[Collected data]
=== Begin Enclosure ===

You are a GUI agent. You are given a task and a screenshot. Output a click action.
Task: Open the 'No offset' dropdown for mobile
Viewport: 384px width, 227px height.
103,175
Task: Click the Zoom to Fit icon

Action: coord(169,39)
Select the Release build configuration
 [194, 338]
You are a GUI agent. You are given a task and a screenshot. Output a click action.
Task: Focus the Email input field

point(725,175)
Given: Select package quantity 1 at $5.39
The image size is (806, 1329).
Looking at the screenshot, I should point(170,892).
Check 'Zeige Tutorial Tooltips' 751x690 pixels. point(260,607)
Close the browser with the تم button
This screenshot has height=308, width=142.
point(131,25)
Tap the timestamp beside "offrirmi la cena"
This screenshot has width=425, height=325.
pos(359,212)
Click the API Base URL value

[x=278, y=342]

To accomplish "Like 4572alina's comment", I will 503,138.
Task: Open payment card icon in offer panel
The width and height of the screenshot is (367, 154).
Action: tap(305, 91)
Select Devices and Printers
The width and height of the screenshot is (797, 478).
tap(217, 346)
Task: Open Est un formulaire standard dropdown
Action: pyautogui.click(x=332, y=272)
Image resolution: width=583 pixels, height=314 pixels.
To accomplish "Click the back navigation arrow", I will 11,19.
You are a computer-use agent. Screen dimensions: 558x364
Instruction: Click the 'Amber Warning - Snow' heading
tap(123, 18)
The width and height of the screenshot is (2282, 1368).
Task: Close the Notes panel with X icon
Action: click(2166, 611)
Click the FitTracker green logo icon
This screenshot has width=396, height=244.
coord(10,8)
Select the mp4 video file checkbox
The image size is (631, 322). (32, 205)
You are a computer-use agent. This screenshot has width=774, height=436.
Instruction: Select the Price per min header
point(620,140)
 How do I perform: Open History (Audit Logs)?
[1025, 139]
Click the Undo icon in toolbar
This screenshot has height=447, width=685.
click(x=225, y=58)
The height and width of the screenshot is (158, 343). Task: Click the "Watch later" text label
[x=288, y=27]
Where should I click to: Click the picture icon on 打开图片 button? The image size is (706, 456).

=== End Enclosure ===

● **Problem to work on**
Both end lines included, restate word for word the lines above from the line with "You are a computer-use agent. Screen" to the line with "Click the FitTracker green logo icon", and nothing else.

● **Exercise answer**
You are a computer-use agent. Screen dimensions: 558x364
Instruction: Click the 'Amber Warning - Snow' heading
tap(123, 18)
The width and height of the screenshot is (2282, 1368).
Task: Close the Notes panel with X icon
Action: click(2166, 611)
Click the FitTracker green logo icon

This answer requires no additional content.